----- EXTRACT TO READ -----

October 24, 2022

Hilik Yochai

7 Minutes read

Understanding RocksDB Leveled Compaction

RocksDB is highly versatile for applications that need low-latency databases. Part of what we need to understand when tuning for efficiency and performance is the way RocksDB stores and organizes data.

Here at Speedb’s performance lab, we’ve written on the three key amplification factors that affect performance. Each has both an efficiency and performance component. RocksDB is known for having excellent space efficiency thanks to leveraging LSM data structure plus flexible and efficient compaction capabilities for data written to the filesystem.

Let’s start with a view of how leveled compaction works in RocksDB to see the advantages and potential challenges you can run into.

‍

A Primer on RocksDB Leveled Compaction

The way RocksDB data structure and compaction capabilities work is part of the secret sauce that makes it a high-performance and versatile platform. Data begins by being written in active memory (memtable) until filled and then becomes immutable until then it is finally flushed to the filesystem. Data integrity is maintained throughout by writing to a journal so data can be recovered in the case of disruption.

----- MATERIAL PROVIDED -----

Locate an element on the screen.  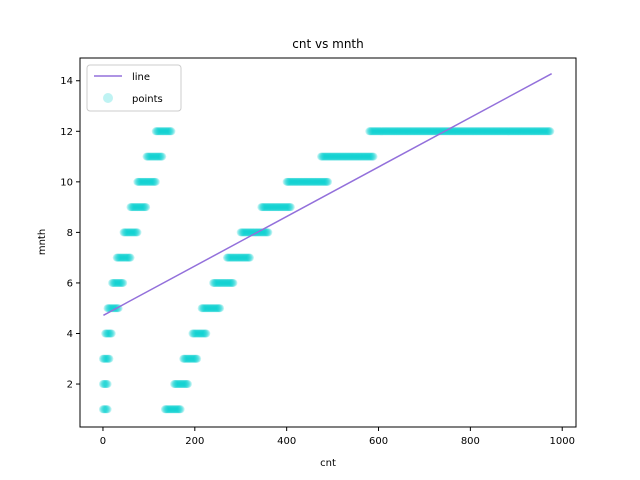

-----

→ ACTIONS TO TAKE:
A) Please reproduce the RocksDB compaction article word for word, from "RocksDB is highly" up to and including "and organizes data.".
B) According to the RocksDB compaction article, how is data integrity maintained?
C) Write the next part of the RocksDB compaction article, starting after its final sentence.
The data is separate material and is not part of the RocksDB compaction article.

→ ANSWERS TO THE TASKS:
A)
RocksDB is highly versatile for applications that need low-latency databases. Part of what we need to understand when tuning for efficiency and performance is the way RocksDB stores and organizes data.

B) Data is written to a journal so it can be recovered in the case of disruption.

C)
The first level is L0 and then Ln notation is used for the structure which will be L1, L2, L3, up to Ln where n is the upper bound. It’s also referred to as Lmax.

Each non-0 level has a configurable target size. Compaction processes are triggered as capacity is reached which reorganizes the data and moves it down to lower levels. The data is made up of multiple SST (Static Sorted Table) files and target size usually increases exponentially at each level as you can see by our example here:

‍

‍

There can be multiple versions of a key at L0 because the SST files at L0 are stored in the order they are generated. Because there may be multiple versions of any key in L0 there are some interesting challenges. As the number of files in L0 increases it will impact query performance even though they are performed on a faster memory tier.

This changes as data gets written to L1 and the key range of each file is re-organized so there is no overlap between files. Only one version of each key will be written down to L1 and keys are updated and written over time to subsequent levels down to Lmax.

‍

The compaction background process will be triggered when the number of files in L0 reaches the threshold in the level0_file_num_compaction_trigger setting. This moves one or more SST files from L0 by compacting and writing the data to L1.

‍

‍

The goal of compaction is to always keep the size of each level under the target size. As data is flushed from L0 to L1 and exceeds the size of L1, data is then compacted and moved from L1 to be available space in L2, and so on down to Lmax.

‍

‍

Intra-L0 Compaction

There is a capability within RocksDB for intra-L0 compaction. By compacting and reorganizing into larger files within L0 you can reduce the need to flush data to the filesystem.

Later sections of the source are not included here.